During the controversy in the late 1980s over old-growth forest and the northern spotted owl (strix occidentalis caurina) in the Pacific Northwest, the U.S. Forest Service came under attack for its estimates of the amount of old growth that existed on the National Forests in the Northwest. Using the Forest Service's own inventories, The Wilderness Society estimated that significantly less old growth remained than the Forest Service claimed. Seeing these numbers, Congress directed the Forest Service to perform a complete inventory and report back within a year. The Forest Service hired Pacific Meridian Resources to perform the work. The Wilderness Society decided to perform their own mapping project at the same time. Thus, during 1990, two independent mapping programs were being conducted, both with the same goal: to inventory and map the current extent of old-growth forest in the Pacific Northwest, so as to better inform the controversy that was going on at the time.
When the two projects released their results in February 1991, they produced very different figures. This thesis examines several aspects of the two projects, to try to explain the discrepancy, in the hope that an understanding of the projects' differences will better inform their use in the old growth debate. These aspects include the institutional agendas of the organizations, how the definition of old growth was applied, and the techniques used to conduct the surveys. The two datasets are then compared directly, to attempt to determine any regularities in the differences between the two projects.
Particular attention is paid to the acculturation process within the Forest Service, and the agency's traditional focus in providing a supply of timber, with which conservation efforts for the owl conflicted. The Wilderness Society's role as an advocate for the wise stewardship of federal lands and its reputation for carefully researching the issues it advocates are highlighted, as is criticism that the growth of the organization has caused it to become less focused on its role as an advocate. The backgrounds of the firm that performed the work for the Forest Service and the man who headed the Society's mapping efforts are also explored.
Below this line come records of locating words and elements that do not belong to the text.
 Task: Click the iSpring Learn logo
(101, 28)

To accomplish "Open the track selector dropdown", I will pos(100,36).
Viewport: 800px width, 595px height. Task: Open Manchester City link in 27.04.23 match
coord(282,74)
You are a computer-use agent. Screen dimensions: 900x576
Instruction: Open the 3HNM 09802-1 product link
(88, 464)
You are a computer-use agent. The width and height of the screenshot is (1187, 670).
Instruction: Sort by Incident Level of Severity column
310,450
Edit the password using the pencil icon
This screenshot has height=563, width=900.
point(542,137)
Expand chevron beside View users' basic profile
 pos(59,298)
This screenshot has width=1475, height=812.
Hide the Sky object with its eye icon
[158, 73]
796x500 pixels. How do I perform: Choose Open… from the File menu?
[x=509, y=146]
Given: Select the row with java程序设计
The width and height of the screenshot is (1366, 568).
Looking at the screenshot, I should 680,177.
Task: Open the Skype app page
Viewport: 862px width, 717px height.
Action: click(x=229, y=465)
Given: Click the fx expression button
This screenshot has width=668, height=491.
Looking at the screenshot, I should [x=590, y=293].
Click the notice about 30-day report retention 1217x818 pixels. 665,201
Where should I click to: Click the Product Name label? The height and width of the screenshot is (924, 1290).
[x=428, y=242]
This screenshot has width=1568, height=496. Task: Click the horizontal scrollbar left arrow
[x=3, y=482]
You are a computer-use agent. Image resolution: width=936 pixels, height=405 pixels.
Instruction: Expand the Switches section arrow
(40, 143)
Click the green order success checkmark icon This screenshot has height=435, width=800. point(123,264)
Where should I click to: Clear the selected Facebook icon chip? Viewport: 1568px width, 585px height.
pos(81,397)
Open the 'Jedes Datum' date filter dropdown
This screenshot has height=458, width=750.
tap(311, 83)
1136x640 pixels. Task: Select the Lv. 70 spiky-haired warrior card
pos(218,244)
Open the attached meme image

Pacific Meridian Resources used an innovative technique of interpreting Landsat TM imagery to conduct its mapping project. The Wilderness Society used two methodologies, photo-interpretation for the four forests examined in this thesis and classification of Landsat MSS images for other forests. Although the two projects both used the same definition of old growth, the two different techniques required them to apply the definition differently. In fact, Pacific Meridian Resources originally considered themselves to be mapping "potential" old growth, until told to remove the word from their maps by the Forest Service.
While the two projects ostensibly mapped the same area, there were differences between the areas actually covered. 11½ percent of the old growth found by The Wilderness Society on the four forests was in areas east of the Cascade crest not mapped by Pacific Meridian. 8.4 percent of the old growth found by Pacific Meridian on one of the forests was in an area not mapped by The Wilderness Society. Examining the difference in the old growth acreage found over commonly mapped areas thus results in figures that disagree even more than the figures that were originally reported.
A direct comparison of the data over the areas commonly mapped reveals no pattern to the differences. The rates of agreement over where there is old growth vary significantly across the four forests examined. There is not even any consistency as to how Pacific Meridian mapped areas that The Wilderness Society mapped as borderline old growth.
Various aspects of the methodologies employed are critically examined. The further uses that both methodologies and datasets were put to are examined, including the Gang of Four and FEMAT reports. Previous comparisons of the data are also surveyed.
In summary, the short timeline for both projects, the nature of the remote sensing devices employed, the differing geographic scope of the projects, the application of the old growth definition, the respective budgets, and the institutional pressures on the projects, all had important impacts on the ways that the projects were conducted and thus on their results. This thesis provides an understanding of how and why these aspects of the projects affected them, allowing for more informed usage of these datasets.